May 27, 1927 – March 5, 1987
Long before people talked about the Corvette lifestyle, Don Yenko lived it. The only son of a Chevrolet dealer from small town Pennsylvania, Yenko joined the race for the good life early on – and risked it all skidding through the corners of the country’s race tracks, pursuing the checkered flag.
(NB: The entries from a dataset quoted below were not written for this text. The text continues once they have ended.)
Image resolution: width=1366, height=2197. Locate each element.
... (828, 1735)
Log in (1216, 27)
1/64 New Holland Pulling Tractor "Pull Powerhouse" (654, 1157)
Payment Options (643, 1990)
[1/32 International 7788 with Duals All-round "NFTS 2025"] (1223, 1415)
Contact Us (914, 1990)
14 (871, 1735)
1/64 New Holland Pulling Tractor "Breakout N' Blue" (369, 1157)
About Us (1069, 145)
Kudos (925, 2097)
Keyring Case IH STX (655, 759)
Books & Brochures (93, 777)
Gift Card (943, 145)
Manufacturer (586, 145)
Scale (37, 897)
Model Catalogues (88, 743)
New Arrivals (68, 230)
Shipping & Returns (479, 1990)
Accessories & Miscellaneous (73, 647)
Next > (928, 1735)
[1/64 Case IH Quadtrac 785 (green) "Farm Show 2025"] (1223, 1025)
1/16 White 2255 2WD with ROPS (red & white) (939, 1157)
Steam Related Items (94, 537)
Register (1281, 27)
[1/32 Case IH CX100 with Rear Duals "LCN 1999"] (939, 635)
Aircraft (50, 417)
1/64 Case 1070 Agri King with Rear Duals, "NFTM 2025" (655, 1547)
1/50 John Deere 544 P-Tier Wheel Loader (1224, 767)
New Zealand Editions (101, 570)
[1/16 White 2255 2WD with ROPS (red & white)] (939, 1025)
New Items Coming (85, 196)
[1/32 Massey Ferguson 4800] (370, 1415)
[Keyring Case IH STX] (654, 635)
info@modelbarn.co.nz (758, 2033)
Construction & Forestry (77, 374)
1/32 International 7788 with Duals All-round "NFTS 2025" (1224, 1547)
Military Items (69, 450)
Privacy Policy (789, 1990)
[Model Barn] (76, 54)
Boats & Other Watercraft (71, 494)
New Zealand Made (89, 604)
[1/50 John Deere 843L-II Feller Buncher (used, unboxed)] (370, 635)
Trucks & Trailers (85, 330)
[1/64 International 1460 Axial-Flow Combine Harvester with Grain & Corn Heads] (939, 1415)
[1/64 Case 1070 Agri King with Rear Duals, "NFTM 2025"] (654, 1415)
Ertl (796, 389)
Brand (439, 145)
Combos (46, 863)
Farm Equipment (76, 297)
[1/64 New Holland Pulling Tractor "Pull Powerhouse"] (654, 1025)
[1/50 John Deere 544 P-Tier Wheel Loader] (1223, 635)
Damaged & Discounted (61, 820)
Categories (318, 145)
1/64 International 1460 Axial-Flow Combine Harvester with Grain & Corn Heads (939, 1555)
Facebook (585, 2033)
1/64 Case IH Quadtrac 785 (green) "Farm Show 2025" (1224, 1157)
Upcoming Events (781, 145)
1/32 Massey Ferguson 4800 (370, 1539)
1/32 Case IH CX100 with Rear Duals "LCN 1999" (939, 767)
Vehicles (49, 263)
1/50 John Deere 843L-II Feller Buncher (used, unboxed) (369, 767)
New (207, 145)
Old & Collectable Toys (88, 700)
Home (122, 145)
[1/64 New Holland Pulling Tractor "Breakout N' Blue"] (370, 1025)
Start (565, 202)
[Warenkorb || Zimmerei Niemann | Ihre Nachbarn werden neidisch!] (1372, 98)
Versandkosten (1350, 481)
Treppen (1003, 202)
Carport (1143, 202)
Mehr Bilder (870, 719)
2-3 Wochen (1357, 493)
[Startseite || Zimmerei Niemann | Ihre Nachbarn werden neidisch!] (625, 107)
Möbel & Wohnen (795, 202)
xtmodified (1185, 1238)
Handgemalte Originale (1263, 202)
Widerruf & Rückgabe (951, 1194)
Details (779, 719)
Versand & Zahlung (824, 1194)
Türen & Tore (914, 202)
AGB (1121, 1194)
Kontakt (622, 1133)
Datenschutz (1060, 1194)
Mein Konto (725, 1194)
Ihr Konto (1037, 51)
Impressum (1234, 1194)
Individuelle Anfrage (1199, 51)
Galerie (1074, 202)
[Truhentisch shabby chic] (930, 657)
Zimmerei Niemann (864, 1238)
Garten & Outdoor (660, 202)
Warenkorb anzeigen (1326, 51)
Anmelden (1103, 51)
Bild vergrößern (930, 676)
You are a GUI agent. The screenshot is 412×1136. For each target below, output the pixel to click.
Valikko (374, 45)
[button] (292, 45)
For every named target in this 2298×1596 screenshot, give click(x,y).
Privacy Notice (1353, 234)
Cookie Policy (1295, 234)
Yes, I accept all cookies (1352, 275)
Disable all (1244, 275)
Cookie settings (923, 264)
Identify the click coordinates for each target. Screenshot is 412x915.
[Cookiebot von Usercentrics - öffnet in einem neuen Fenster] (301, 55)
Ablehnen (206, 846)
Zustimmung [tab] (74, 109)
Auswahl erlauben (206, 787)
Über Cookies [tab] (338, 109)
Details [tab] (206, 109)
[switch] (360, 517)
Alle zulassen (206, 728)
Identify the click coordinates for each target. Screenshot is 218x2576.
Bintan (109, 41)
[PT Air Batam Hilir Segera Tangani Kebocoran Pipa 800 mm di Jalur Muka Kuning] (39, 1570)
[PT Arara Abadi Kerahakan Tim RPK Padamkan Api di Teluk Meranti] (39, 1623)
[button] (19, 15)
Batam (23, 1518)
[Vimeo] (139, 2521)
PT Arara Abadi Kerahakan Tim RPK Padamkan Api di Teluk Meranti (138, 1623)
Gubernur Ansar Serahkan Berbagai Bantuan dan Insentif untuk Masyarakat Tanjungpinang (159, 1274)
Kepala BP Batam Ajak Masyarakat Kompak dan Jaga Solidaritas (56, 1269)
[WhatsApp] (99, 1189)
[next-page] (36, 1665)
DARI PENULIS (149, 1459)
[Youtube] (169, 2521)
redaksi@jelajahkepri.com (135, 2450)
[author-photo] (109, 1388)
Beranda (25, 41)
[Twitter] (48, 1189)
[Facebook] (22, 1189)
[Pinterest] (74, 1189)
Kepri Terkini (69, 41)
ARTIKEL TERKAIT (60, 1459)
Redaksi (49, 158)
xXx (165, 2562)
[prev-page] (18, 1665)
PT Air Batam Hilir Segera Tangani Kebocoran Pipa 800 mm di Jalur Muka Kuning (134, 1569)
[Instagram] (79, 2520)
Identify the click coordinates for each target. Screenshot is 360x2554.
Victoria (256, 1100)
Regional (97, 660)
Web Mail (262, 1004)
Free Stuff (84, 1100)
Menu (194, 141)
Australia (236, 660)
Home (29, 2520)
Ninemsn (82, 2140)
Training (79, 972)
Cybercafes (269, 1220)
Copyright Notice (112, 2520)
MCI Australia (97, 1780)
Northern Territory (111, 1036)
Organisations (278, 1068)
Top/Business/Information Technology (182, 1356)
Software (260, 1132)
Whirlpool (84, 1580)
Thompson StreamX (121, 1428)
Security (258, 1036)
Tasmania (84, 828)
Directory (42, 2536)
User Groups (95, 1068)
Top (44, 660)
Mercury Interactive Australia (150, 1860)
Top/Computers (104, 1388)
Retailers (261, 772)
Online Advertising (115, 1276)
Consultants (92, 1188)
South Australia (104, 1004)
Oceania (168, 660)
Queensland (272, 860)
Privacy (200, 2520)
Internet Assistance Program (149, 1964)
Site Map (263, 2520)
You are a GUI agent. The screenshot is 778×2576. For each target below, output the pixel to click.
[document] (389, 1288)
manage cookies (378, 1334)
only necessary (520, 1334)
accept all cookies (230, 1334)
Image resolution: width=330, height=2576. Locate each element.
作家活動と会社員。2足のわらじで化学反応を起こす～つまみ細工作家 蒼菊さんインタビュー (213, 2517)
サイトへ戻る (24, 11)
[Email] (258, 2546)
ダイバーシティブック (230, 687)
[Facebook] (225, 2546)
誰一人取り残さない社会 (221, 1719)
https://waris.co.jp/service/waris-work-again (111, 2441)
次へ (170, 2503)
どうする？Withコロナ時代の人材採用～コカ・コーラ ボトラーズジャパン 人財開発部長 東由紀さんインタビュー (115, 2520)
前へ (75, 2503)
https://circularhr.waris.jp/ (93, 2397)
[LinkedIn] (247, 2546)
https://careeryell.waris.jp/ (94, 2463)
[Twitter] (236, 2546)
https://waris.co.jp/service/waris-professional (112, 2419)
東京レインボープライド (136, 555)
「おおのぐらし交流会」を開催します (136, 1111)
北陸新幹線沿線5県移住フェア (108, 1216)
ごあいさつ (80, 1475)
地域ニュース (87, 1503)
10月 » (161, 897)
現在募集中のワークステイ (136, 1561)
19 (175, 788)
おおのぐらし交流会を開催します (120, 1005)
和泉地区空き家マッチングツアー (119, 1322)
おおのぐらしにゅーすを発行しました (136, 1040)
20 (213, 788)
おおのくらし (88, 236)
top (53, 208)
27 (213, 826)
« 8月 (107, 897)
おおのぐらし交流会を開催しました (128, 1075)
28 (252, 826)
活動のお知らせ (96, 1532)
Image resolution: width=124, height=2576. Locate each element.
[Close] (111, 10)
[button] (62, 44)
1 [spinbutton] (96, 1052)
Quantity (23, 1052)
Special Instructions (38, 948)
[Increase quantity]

In 1957 Yenko bluffed his way into his first competition race using his new V-8 Corvette. He was hooked. Yenko convinced his father to sponsor a racing effort and was soon entering his Corvette in various SCCA events. Co-founding the Corvette Club of Western Pennsylvania provided a boost to his racing career when the club recruited vice-president of Gulf Oil Grady Davis. Gulf agreed to sponsor two Corvettes for the 1961 racing season and Yenko and Dick Thomspon were hired to drive. For the next three years the Gulf Oil Corvettes dominated the A and B Production classes, and Yenko captured the B Production crown in ’62 and ’63. Although Gulf Oil eventually abandoned Corvette in favor of the Ford Cobra, Yenko remained loyal to Chevy and Corvette for the rest of his career, which included four more divisional championships and a GT victory at Sebring in 1967. He became a legend in supertuning, finding homes for Corvette engines in Novas, Camaros and Chevelles. He died in a plane crash in 1987.